Katja Lange-Müller
Deutschland
"Viele Wörter gehörten, damit sie nicht gänzlich dem Vergessen anheimfallen, in ein Wort-Museum. Doch ein solches Museum gibt es bislang nicht – und auch keinen Wörter- Friedhof, obwohl ich, und vermutlich nicht nur ich, einen solchen gern besuchte, ab und an. – Auf den Grabsteinen stünden, wie Namen, die verschiedenen Wörter und von wann bis wann sie gelebt haben, also im Gebrauch waren.

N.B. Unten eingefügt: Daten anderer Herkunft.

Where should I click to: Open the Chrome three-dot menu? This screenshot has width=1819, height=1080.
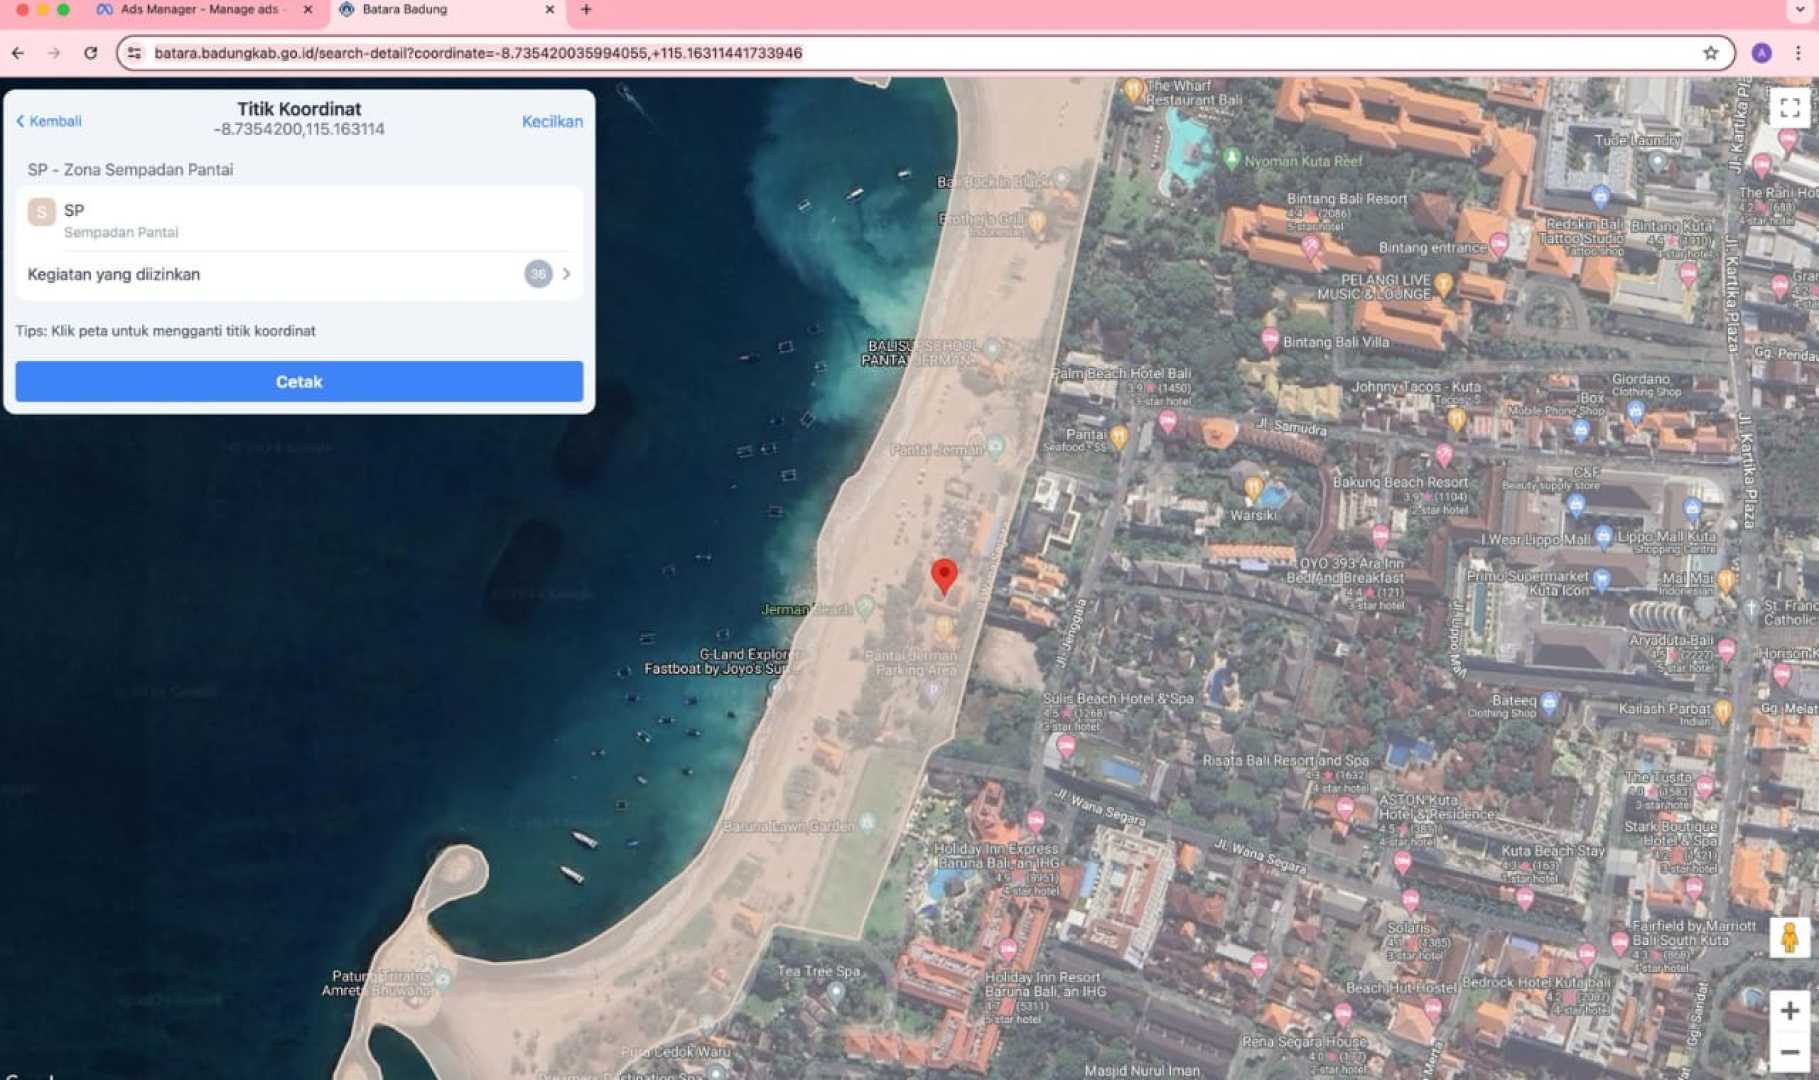pos(1798,53)
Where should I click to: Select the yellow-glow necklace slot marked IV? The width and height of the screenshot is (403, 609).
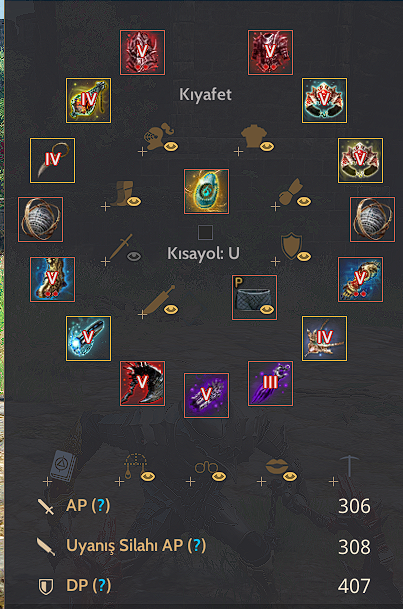click(89, 101)
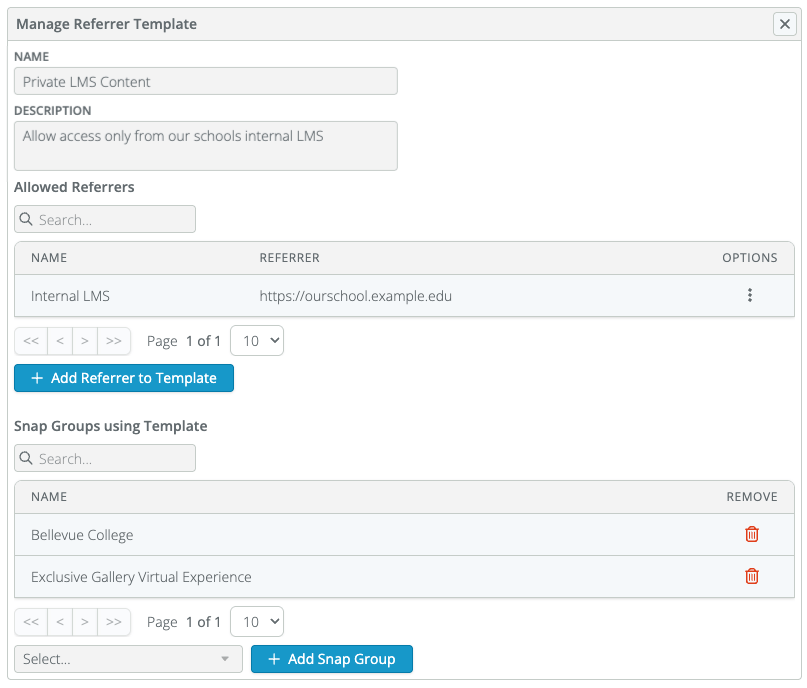
Task: Open options menu for Internal LMS referrer
Action: (x=750, y=295)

Was genau dieses oder jenes Wort einst hervorbrachte, welche Zeit, welche Mode, welche politischen Verhältnisse …, das wäre dann die Erinnerungsarbeit (noch so ein sterbendes Wort, das demnächst „hinüber“ sein könnte), die der Friedhofsbesucher, vielleicht ja ein Hinterbliebener oder einfach ein Bummelant zu leisten hätte. Aber Trauerarbeit würde ich meine Bemühungen, mich zu erinnern, nicht nennen wollen. Denn um jene zwei Wörter, die ich nun mal kurz exhumieren möchte, ist es nicht wirklich schade. Und schon sehe ich mich, die womöglich letzte lebende Bummelantin, vor dem toten Bummelanten stehen:
„Hier ruht, nach einem eher kurzen und paradoxerweise ungemütlichen Leben, in rechtsstaatlichem Frieden der BUMMELANT * etwa 1960 – † in den achtziger Jahren und in der DDR“ ."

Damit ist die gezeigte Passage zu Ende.